Secondary school grading inaccuracy: what are the implications for the humanities?

Author:: Gabriel Roberts
Published:: 6 January 2021

As the Government confirms ‘we will not be asking students to sit GCSE and A Levels’ in 2021 and while we all await further details, the HEPI blog considers the (in)accuracy of the regular grading process.

This blog has been kindly contributed by Gabriel Roberts, an English teacher at a secondary school in London. He has previously written about the humanities in higher education.

In several contributions to this blog, Dennis Sherwood has highlighted the inaccuracy of exam grading in the UK. According to his analysis, about 1-in-4 GCSE, AS, and A-Level grades in recent years has been wrong, meainng that a different grade would have been awarded if all the components of the qualification had been marked by a senior examiner.

Sherwood’s conclusions are particularly troubling for the humanities, where grading accuracy is lowest. In English and History, for instance, grading is only about 60% accurate. This means that out of 10 randomly selected pupils receiving a grade in these subjects, four will – on average – receive the wrong grade. For pupils whose mark is close to a grade boundary or whose grade is not at either extreme (a B, say, rather than an A* or an E), the odds are worse.

This causes a range of problems. Most obviously, pupils, their parents, universities, employers, and pretty much everyone else expects exam grades to be reliable indicators of learning, academic ability, resolve (and expectations will be even higher if the UK switches to post-qualification university applications, as has been proposed). Additionally, pupils may apply or not apply for humanities courses because of mistaken judgements about their level of ability, based on over-marked or under-marked papers. Moreover, whatever negative effects there are may also affect girls more than boys because of who takes humanities subjects.

Why is grading accuracy lower in the humanities?

One answer is that the humanities are more subjective. It may be that the things that the humanities deal with—interpretation, persuasion, evocation and so on—are simply harder to judge with precision than things in the social and hard sciences.

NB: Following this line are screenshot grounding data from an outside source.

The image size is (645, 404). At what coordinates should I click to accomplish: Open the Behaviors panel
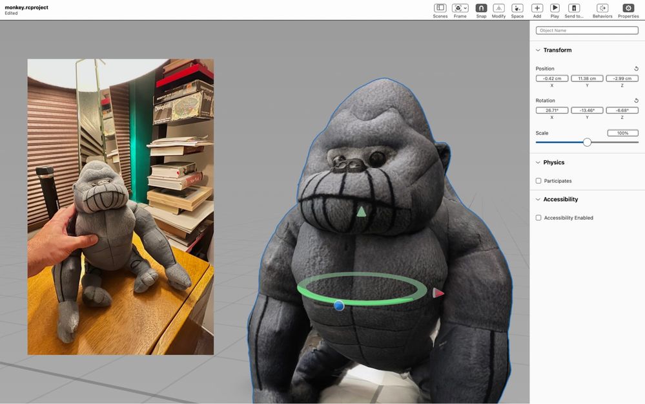click(x=602, y=8)
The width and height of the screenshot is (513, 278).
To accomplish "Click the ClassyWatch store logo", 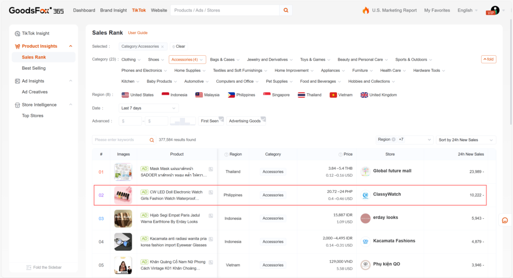I will 365,195.
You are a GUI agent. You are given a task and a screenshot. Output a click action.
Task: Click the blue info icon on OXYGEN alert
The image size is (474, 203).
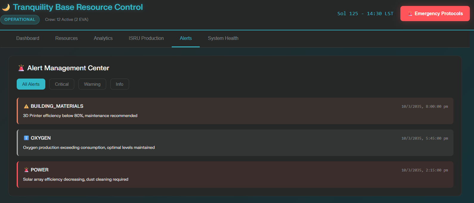click(26, 138)
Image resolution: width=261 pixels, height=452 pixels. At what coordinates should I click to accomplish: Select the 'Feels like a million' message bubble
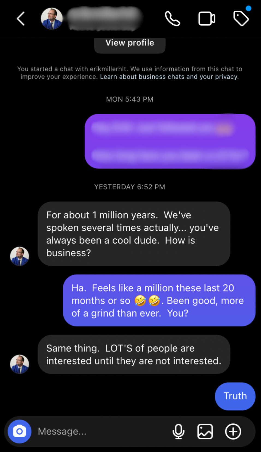pos(159,300)
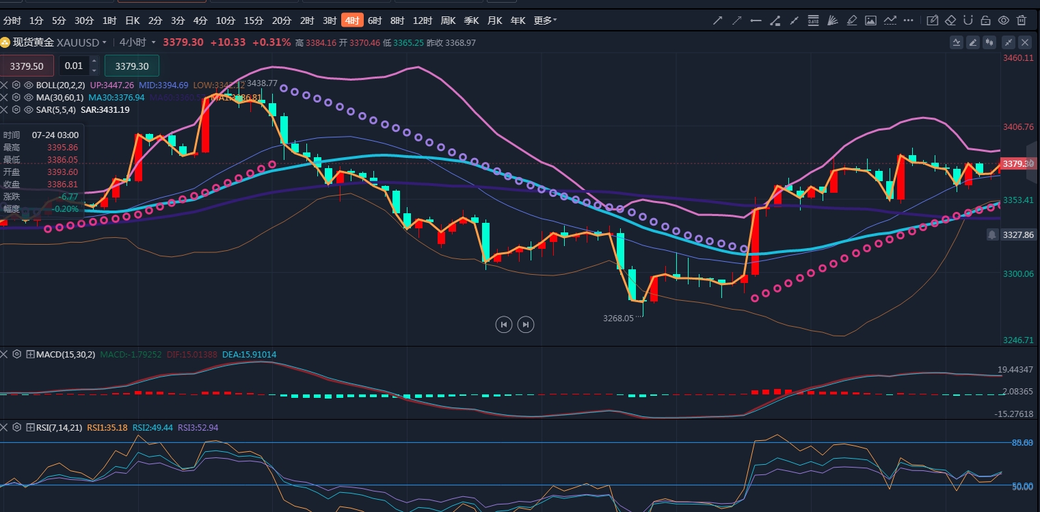Open settings gear for BOLL indicator
The image size is (1040, 512).
click(x=16, y=85)
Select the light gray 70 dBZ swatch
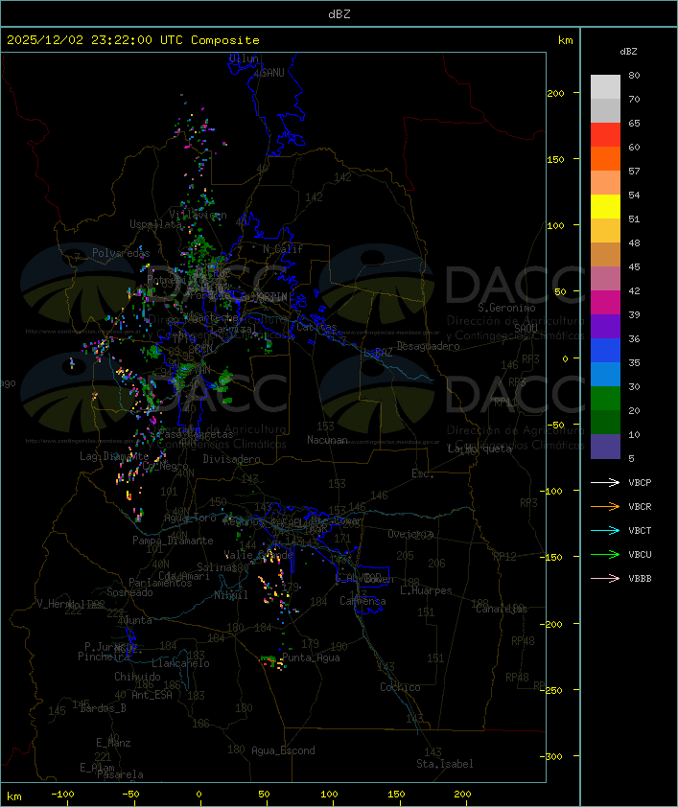The image size is (678, 807). pyautogui.click(x=605, y=87)
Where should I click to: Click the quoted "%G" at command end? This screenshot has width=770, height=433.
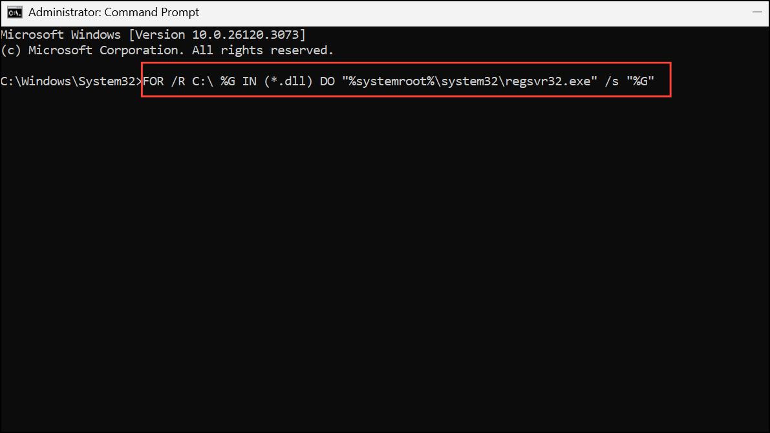640,81
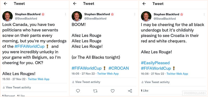Click @SteveBlackford handle in third tweet

tap(165, 19)
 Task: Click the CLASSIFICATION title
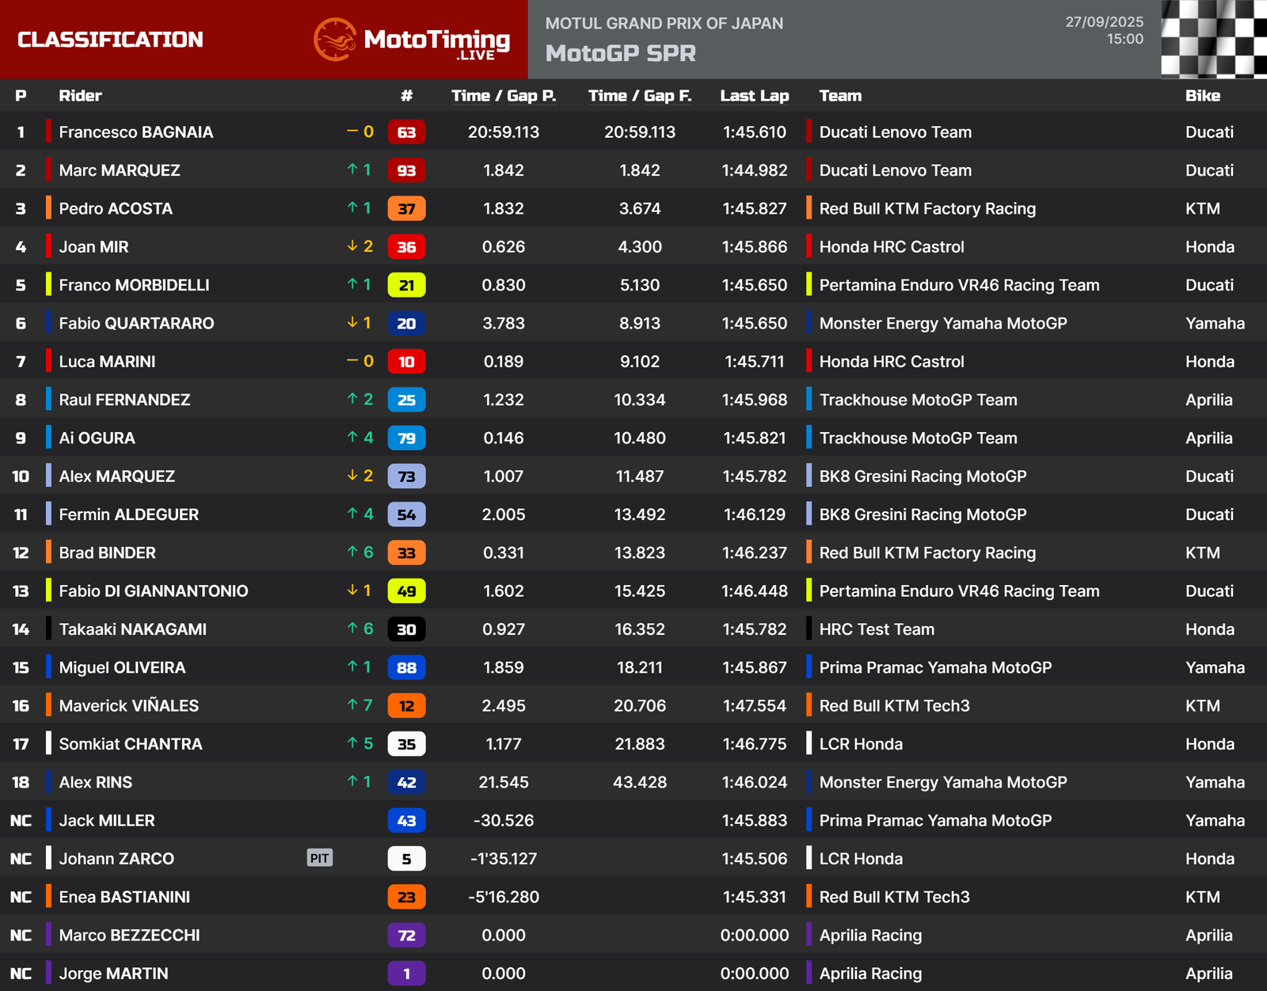[x=110, y=40]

This is probably right up to a point. But thinking that grading inaccuracy reflects what subjects are really like underplays the role of the exams themselves. The humanities may be subjective, and this may mean that a certain amount of grading inaccuracy is inevitable, but some of the inaccuracy may also result from how the exams are designed and marked.

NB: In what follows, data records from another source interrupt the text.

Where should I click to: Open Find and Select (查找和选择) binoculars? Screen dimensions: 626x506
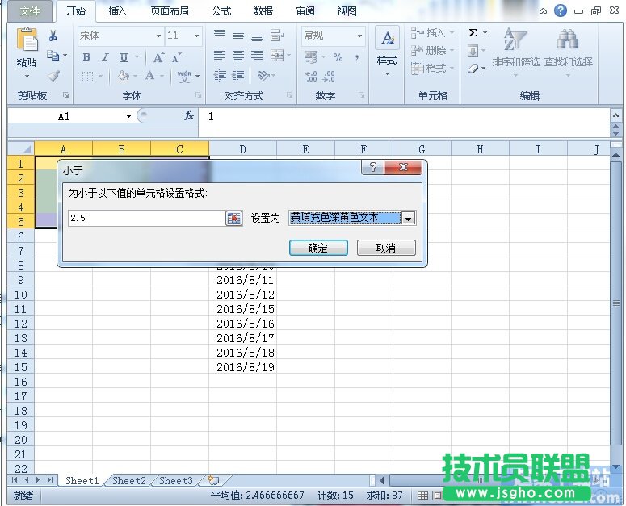pyautogui.click(x=568, y=48)
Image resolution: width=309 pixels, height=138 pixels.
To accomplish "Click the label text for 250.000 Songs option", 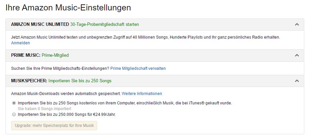I will coord(67,114).
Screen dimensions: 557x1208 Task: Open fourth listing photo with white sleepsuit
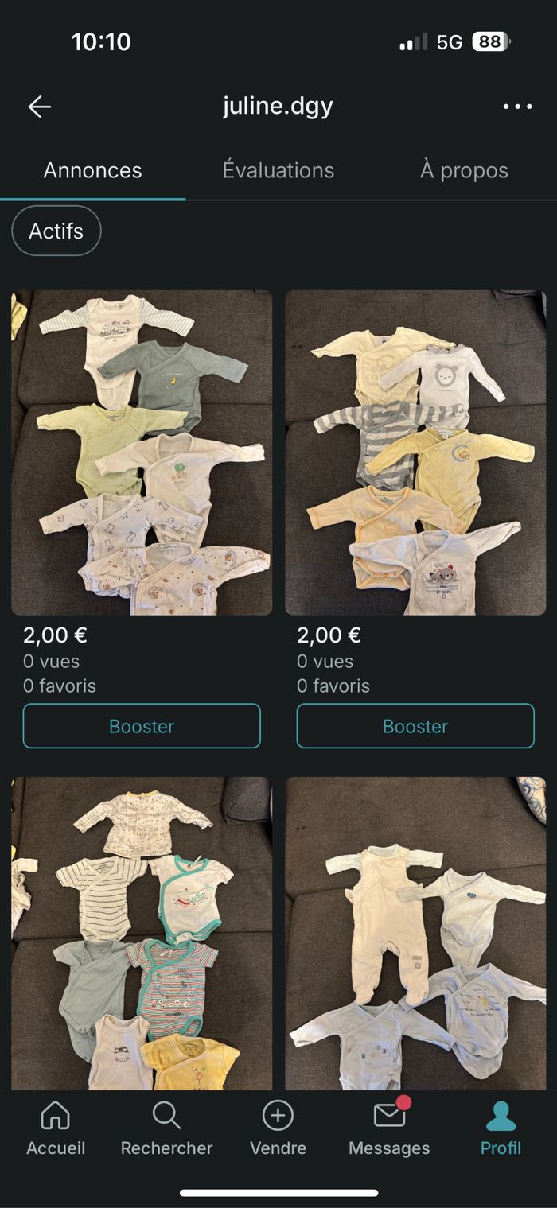pyautogui.click(x=415, y=934)
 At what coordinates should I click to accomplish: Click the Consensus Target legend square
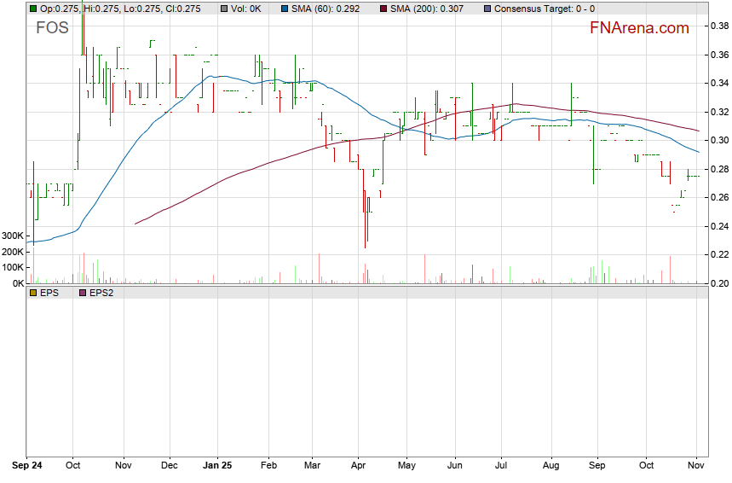pyautogui.click(x=487, y=9)
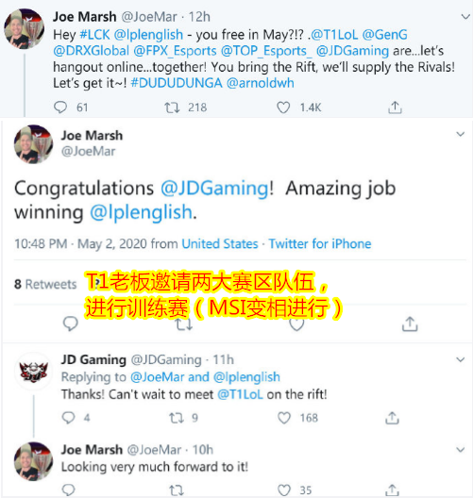This screenshot has width=473, height=498.
Task: Open the JD Gaming profile avatar
Action: (34, 372)
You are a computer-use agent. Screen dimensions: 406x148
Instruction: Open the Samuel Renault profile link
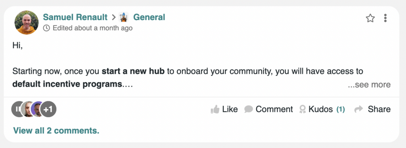[75, 17]
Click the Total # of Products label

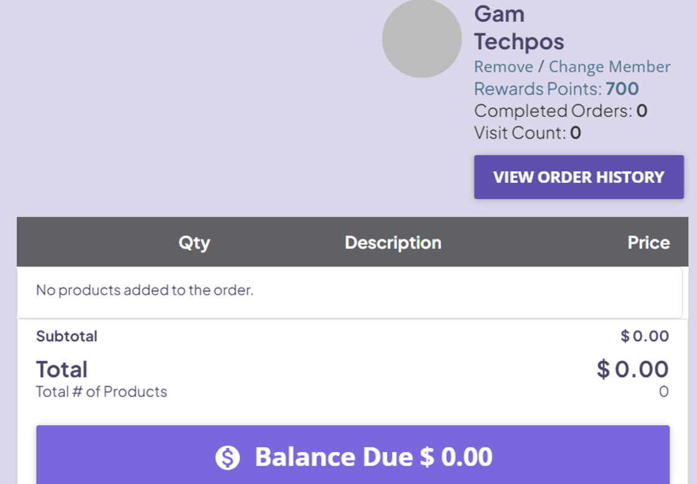click(101, 391)
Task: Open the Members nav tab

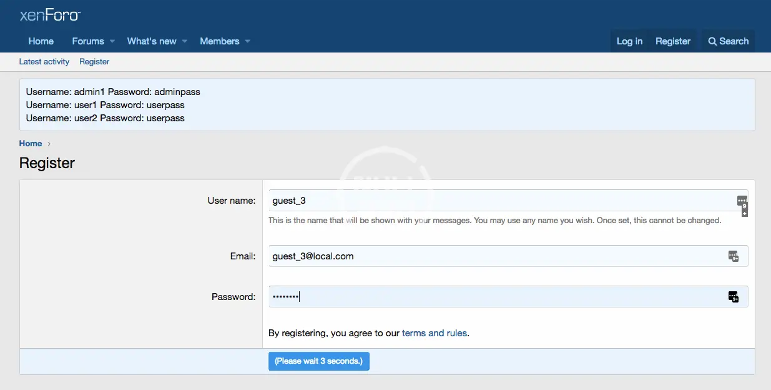Action: click(x=219, y=41)
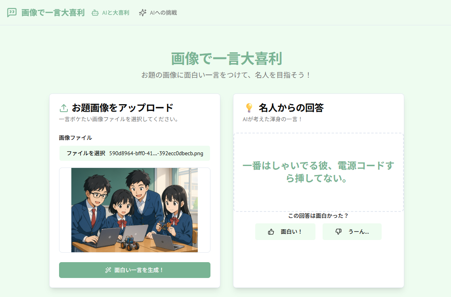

Here there is definite room for improvement. English Language mark schemes, for example, routinely require examiners to assess the grammatical accuracy of students’ writing but without defining what accuracy means. As a result, one examiner may judge that a certain construction is a mistake while another may not, leading to different marks.

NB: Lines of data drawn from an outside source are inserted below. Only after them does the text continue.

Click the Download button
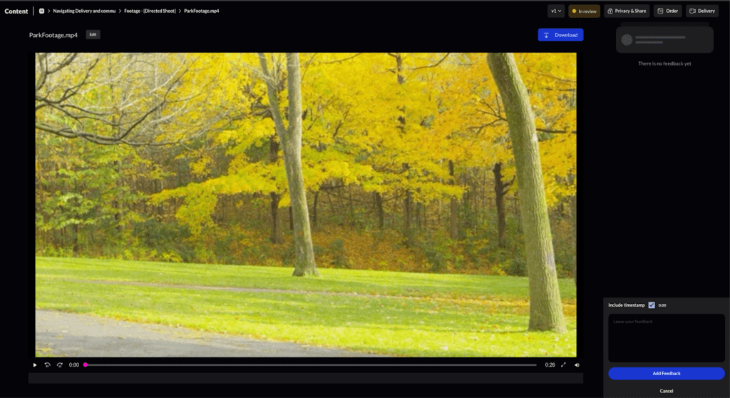 (x=560, y=35)
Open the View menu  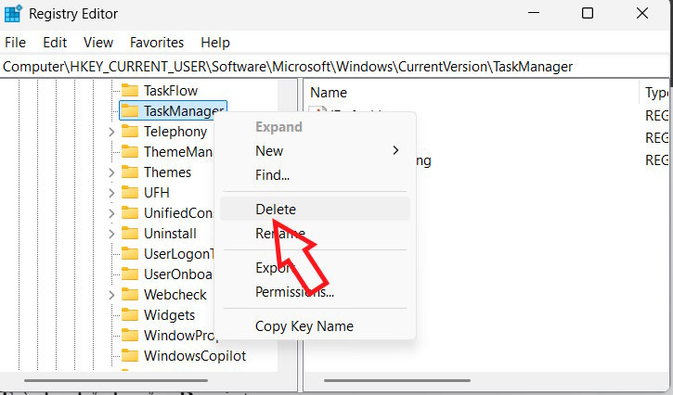click(x=97, y=43)
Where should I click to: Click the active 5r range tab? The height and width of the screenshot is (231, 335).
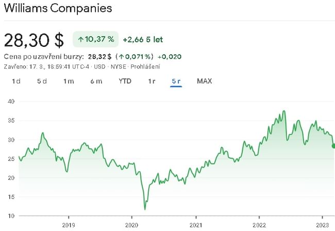click(176, 81)
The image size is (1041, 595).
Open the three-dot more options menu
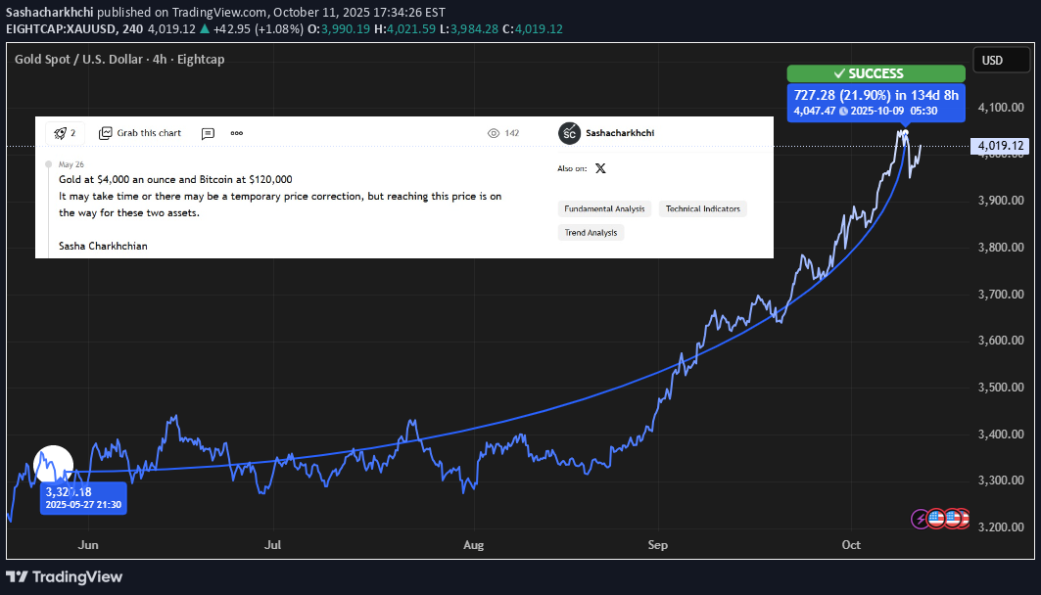click(x=237, y=133)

Similarly, in English Literature, mark schemes often require examiners to assess candidates’ ability to analyse structure, form, and language, but without either defining where structure ends and form begins or explaining whether candidates need to analyse all of these things or just some of them in order to attain the highest marks. In other cases, assessment objectives relate imprecisely to more detailed descriptions of what candidates need to do. This means that examiners have to choose whether to mark work against the objectives or the descriptions, even though the latter are supposed to be elaborations of the former. Different examiners may handle this differently, again leading to different marks.

What could be done?

One option is to write more intelligible mark schemes. This would be very welcome, but it might lead to diminishing returns. Defining in greater detail what counts as grammatically correct English, for instance, might lead to greater grading accuracy but would make marking slower and bury examiners under even more paperwork. Other options include training examiners more thoroughly and introducing more double marking, although these are likely to be expensive.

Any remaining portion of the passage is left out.